** start Data for this task **

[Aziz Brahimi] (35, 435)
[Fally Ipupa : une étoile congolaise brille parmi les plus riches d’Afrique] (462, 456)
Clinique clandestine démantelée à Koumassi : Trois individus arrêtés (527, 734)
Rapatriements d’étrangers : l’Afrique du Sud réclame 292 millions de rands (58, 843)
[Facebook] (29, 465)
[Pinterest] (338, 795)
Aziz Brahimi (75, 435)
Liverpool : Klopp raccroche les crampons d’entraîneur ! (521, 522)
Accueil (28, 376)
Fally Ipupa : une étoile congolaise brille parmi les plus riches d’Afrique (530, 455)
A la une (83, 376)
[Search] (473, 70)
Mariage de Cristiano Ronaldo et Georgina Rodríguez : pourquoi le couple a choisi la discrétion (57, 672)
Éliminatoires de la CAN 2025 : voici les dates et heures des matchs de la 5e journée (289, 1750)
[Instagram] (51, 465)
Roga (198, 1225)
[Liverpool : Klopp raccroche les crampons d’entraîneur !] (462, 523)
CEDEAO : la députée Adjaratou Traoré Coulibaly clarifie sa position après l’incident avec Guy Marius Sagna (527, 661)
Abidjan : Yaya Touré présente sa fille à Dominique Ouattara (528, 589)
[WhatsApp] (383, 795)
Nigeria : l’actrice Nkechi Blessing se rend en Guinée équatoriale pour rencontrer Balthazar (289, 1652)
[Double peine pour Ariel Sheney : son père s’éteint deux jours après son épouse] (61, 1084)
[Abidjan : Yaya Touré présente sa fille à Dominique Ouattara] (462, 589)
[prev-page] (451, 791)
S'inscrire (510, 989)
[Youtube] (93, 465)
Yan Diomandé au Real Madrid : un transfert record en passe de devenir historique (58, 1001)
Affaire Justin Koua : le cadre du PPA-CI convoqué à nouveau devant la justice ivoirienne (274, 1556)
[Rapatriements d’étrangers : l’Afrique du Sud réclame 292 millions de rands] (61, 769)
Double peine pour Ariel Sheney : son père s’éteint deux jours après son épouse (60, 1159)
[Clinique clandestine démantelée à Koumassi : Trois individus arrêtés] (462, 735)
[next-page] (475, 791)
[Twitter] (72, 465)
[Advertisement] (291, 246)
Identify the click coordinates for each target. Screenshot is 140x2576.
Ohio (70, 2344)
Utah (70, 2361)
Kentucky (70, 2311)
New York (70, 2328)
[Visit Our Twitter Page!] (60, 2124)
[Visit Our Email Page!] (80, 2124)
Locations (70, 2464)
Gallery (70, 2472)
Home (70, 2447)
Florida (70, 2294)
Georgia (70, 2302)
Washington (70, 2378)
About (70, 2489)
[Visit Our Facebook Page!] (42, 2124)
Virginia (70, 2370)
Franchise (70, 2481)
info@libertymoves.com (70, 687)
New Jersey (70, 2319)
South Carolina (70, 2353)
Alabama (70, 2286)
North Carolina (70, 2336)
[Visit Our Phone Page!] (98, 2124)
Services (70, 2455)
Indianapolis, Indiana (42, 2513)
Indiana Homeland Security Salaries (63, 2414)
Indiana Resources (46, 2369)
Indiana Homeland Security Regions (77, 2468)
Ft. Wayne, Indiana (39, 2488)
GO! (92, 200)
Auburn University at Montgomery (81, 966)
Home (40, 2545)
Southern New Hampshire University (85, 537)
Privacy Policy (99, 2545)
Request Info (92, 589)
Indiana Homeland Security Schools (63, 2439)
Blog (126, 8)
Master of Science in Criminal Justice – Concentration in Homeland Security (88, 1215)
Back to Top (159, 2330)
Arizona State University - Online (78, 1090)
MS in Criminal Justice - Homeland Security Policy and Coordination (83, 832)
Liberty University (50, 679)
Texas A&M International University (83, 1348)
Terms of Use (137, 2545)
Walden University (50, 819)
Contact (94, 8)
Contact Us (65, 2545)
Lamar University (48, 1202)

** end Data for this task **

Aim:
Copy the listing above in full, renaming every occurrence of "Homeland Security" to "Emergency Management" and changing nothing else.

Task response:
[Aziz Brahimi] (35, 435)
[Fally Ipupa : une étoile congolaise brille parmi les plus riches d’Afrique] (462, 456)
Clinique clandestine démantelée à Koumassi : Trois individus arrêtés (527, 734)
Rapatriements d’étrangers : l’Afrique du Sud réclame 292 millions de rands (58, 843)
[Facebook] (29, 465)
[Pinterest] (338, 795)
Aziz Brahimi (75, 435)
Liverpool : Klopp raccroche les crampons d’entraîneur ! (521, 522)
Accueil (28, 376)
Fally Ipupa : une étoile congolaise brille parmi les plus riches d’Afrique (530, 455)
A la une (83, 376)
[Search] (473, 70)
Mariage de Cristiano Ronaldo et Georgina Rodríguez : pourquoi le couple a choisi la discrétion (57, 672)
Éliminatoires de la CAN 2025 : voici les dates et heures des matchs de la 5e journée (289, 1750)
[Instagram] (51, 465)
Roga (198, 1225)
[Liverpool : Klopp raccroche les crampons d’entraîneur !] (462, 523)
CEDEAO : la députée Adjaratou Traoré Coulibaly clarifie sa position après l’incident avec Guy Marius Sagna (527, 661)
Abidjan : Yaya Touré présente sa fille à Dominique Ouattara (528, 589)
[WhatsApp] (383, 795)
Nigeria : l’actrice Nkechi Blessing se rend en Guinée équatoriale pour rencontrer Balthazar (289, 1652)
[Double peine pour Ariel Sheney : son père s’éteint deux jours après son épouse] (61, 1084)
[Abidjan : Yaya Touré présente sa fille à Dominique Ouattara] (462, 589)
[prev-page] (451, 791)
S'inscrire (510, 989)
[Youtube] (93, 465)
Yan Diomandé au Real Madrid : un transfert record en passe de devenir historique (58, 1001)
Affaire Justin Koua : le cadre du PPA-CI convoqué à nouveau devant la justice ivoirienne (274, 1556)
[Rapatriements d’étrangers : l’Afrique du Sud réclame 292 millions de rands] (61, 769)
Double peine pour Ariel Sheney : son père s’éteint deux jours après son épouse (60, 1159)
[Clinique clandestine démantelée à Koumassi : Trois individus arrêtés] (462, 735)
[next-page] (475, 791)
[Twitter] (72, 465)
[Advertisement] (291, 246)
Identify the click coordinates for each target. Screenshot is 140x2576.
Ohio (70, 2344)
Utah (70, 2361)
Kentucky (70, 2311)
New York (70, 2328)
[Visit Our Twitter Page!] (60, 2124)
[Visit Our Email Page!] (80, 2124)
Locations (70, 2464)
Gallery (70, 2472)
Home (70, 2447)
Florida (70, 2294)
Georgia (70, 2302)
Washington (70, 2378)
About (70, 2489)
[Visit Our Facebook Page!] (42, 2124)
Virginia (70, 2370)
Franchise (70, 2481)
info@libertymoves.com (70, 687)
New Jersey (70, 2319)
South Carolina (70, 2353)
Alabama (70, 2286)
North Carolina (70, 2336)
[Visit Our Phone Page!] (98, 2124)
Services (70, 2455)
Indianapolis, Indiana (42, 2513)
Indiana Emergency Management Salaries (63, 2414)
Indiana Resources (46, 2369)
Indiana Emergency Management Regions (77, 2468)
Ft. Wayne, Indiana (39, 2488)
GO! (92, 200)
Auburn University at Montgomery (81, 966)
Home (40, 2545)
Southern New Hampshire University (85, 537)
Privacy Policy (99, 2545)
Request Info (92, 589)
Indiana Emergency Management Schools (63, 2439)
Blog (126, 8)
Master of Science in Criminal Justice – Concentration in Emergency Management (88, 1215)
Back to Top (159, 2330)
Arizona State University - Online (78, 1090)
MS in Criminal Justice - Emergency Management Policy and Coordination (83, 832)
Liberty University (50, 679)
Texas A&M International University (83, 1348)
Terms of Use (137, 2545)
Walden University (50, 819)
Contact (94, 8)
Contact Us (65, 2545)
Lamar University (48, 1202)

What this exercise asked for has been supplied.